Is My Data Safe to Use in a Credit Model?

Leland Burns & Jim McGuire
Nov 10
3 min read

Most lenders we work with already have a sizable pile of data—application fields, bank data, bureaus, device signals, platform behavior. When building a credit model, not all data is good data. Some data actually carries long-term risk not just to your model, but to your entire business. Here’s a quick guide to evaluating your data.

Here’s a snapshot of what we often see on our first call with a lender:

Application data: Self-reported income, employer name, product type, purpose of loan
Device & behavioral data: Time-on-page, keyboard usage, app version, IP location
Bank transaction data: Direct from a link or aggregators like Plaid or Belvo
Credit bureau data: Traditional bureaus, alternative bureaus, internal repayment history
Derived features: Hand-engineered ratios, rollups, scoring attempts from prior efforts

The data varies slightly across geographies and product types, but the evaluation framework is consistent. You must examine each feature for the following three issues.

1. Leakage

Data leakage is when your model has access to information that wouldn’t be available at the time of the decision, or worse, is accidentally reflecting the outcome itself. And it’s everywhere.

Some of the most common leaky variables we’ve seen:

Bank transaction features based on data pulled after approval
Fraud scores or “internal flags” added post-decision but merged into training data
Roll-up fields like “total charged off balance” that include future behavior
Fields created by analysts for a quick experiment, then never stripped out

Leakage isn’t always obvious. Some fields are “technically” available at decision time but are contaminated by manual processes, reverse causality, or feedback loops. We’ve had clients come to us with models that looked excellent in validation but completely collapsed in production. In nearly every case, leaky inputs were to blame.

Catching leakage early saves months of rework. Our approach involves structured tests that check for leakage throughout the development process:

Compare raw vs derived features
Cross-reference time stamps and data creation events
Look for suspiciously strong univariate predictors
Rebuild candidate variables using only features provably available at decision time

2. Stability

Even clean, non-leaky features can break down if they’re not stable. Some features have high predictive power—but only for one channel, one segment, or one month.
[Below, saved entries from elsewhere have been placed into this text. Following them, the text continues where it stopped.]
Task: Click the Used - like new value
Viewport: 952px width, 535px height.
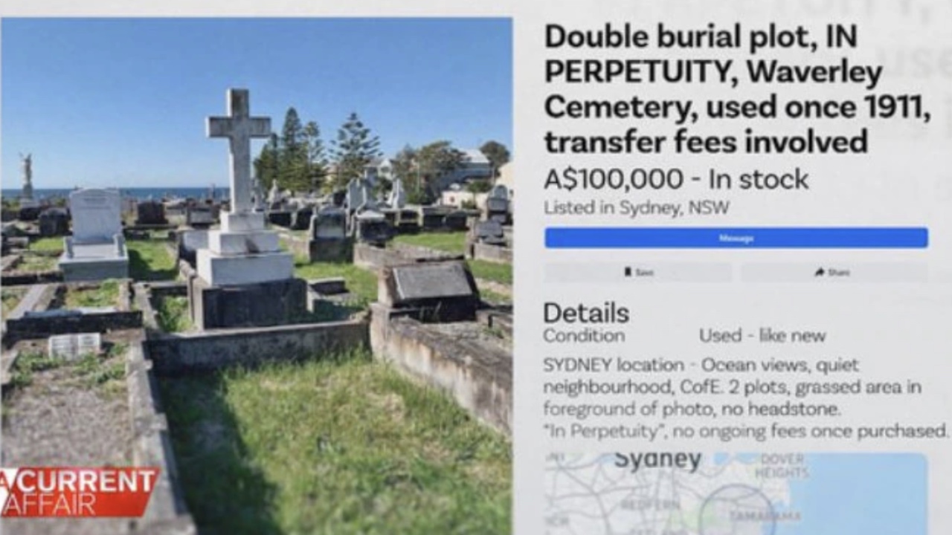Action: [x=762, y=336]
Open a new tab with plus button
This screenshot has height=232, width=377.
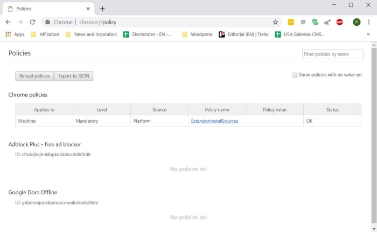tap(102, 9)
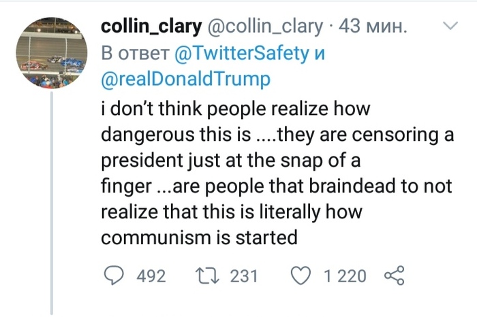Click the reply speech bubble icon
Viewport: 477px width, 317px height.
point(114,275)
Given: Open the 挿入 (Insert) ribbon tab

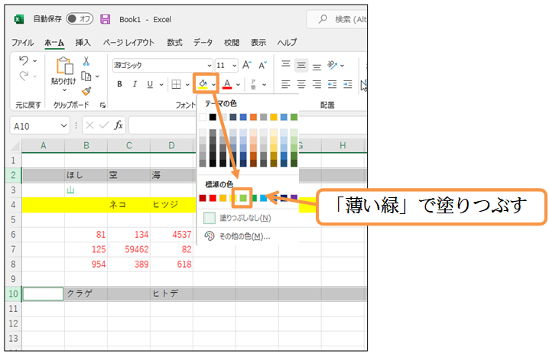Looking at the screenshot, I should (83, 43).
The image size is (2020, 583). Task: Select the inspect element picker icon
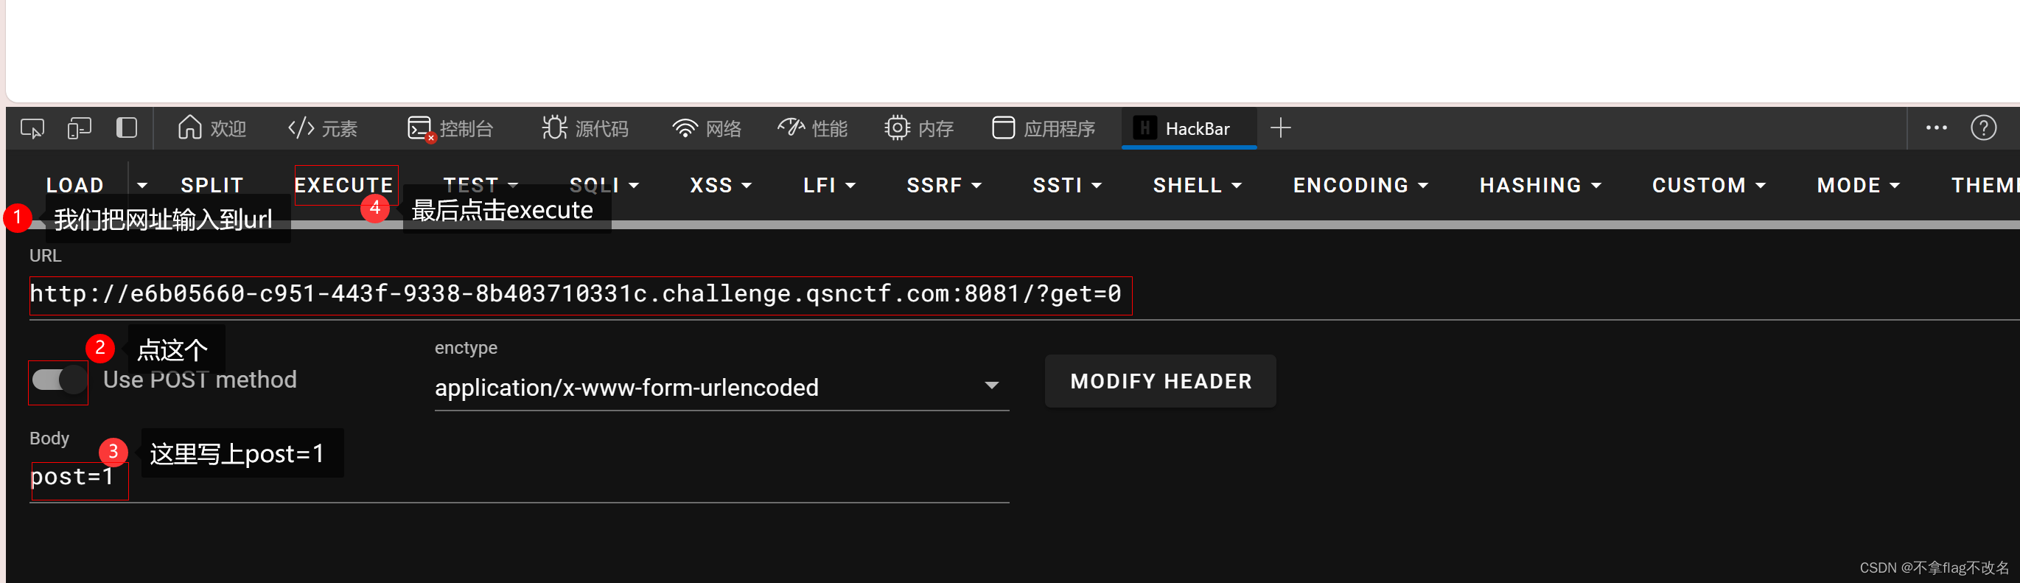tap(31, 128)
Why?

Availability varies by channel (e.g., mobile app vs call center)
Null rates spike over time due to upstream system changes
Means shift when you expand into a new geography or customer base
Segment risk curves flip (a top-decile risk group becomes middle of the pack)

A favorite example: one client had a feature measuring “device change since last login.” It seemed predictive, but broke completely when users started switching devices more often. The model degraded, and no one understood why.
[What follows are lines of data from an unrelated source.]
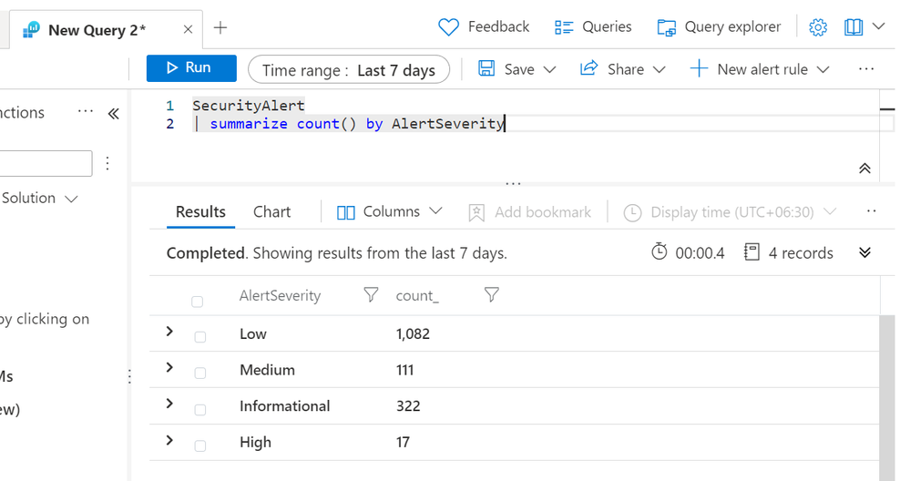Check the Low severity row checkbox
910x481 pixels.
click(200, 337)
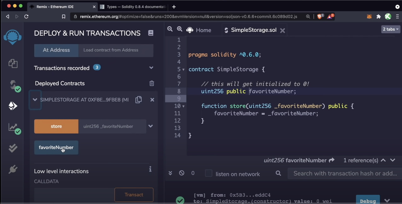Open the Plugin Manager
The image size is (402, 204).
(x=13, y=169)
To avoid surprises in production, we stress-test features using:

Availability audits (what % of time is this field usable?)
Population Stability Index (PSI)
Segmented risk plots
Holdout testing across cohorts and vintages

We also tag all features as “Robust”, “Use with caution”, or “Do not use.”

3. Compliance

Even if your features pass the statistical and operational tests, they might still introduce legal risk.
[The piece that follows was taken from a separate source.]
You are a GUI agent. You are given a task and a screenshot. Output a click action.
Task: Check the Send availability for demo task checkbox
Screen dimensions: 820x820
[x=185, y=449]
Regulators care about whether features could act as proxies for protected characteristics, whether you can explain the input and justify its impact on decisions, and whether you’ve disclosed its use in your privacy policy or T&Cs.

Examples we’ve helped clients evaluate:

Geolocation from IP address: Legal in some places, high risk in others
Device metadata (e.g., screen size, battery life): Commonly used, often unexamined
Education level or employment industry: Sometimes helpful, often correlated with race or income

We flag high-risk features early and—when needed—help clients run bias and fairness audits, draft explanations for compliance review, map inputs to adverse action codes, and engage regulators proactively

What Happens When You Get This Right?

Done well, these checks don’t slow down the process—they speed it up and de-risk your launch.

Some recent examples:

A Latin American lender avoided a major rollout failure when we spotted that their bureau inputs were contaminated with post-decision updates. We rebuilt their training set and saved them from deploying a model that would have collapsed on day one.
A U.S. fintech had two high-performing features that flagged device changes. We identified one as leaky (based on post-decision behavior) and the other as reliable. They kept performance—and cut the risk.
An early-stage startup had beautiful model validation results. We showed them that 25% of their features wouldn’t be available in production. They rebuilt the model—and their trust in the process grew.

In lending, data has to be more than just predictive. It must be safe, stable, and explainable. At Ensemblex, we help lenders maximize the value of their data without headaches.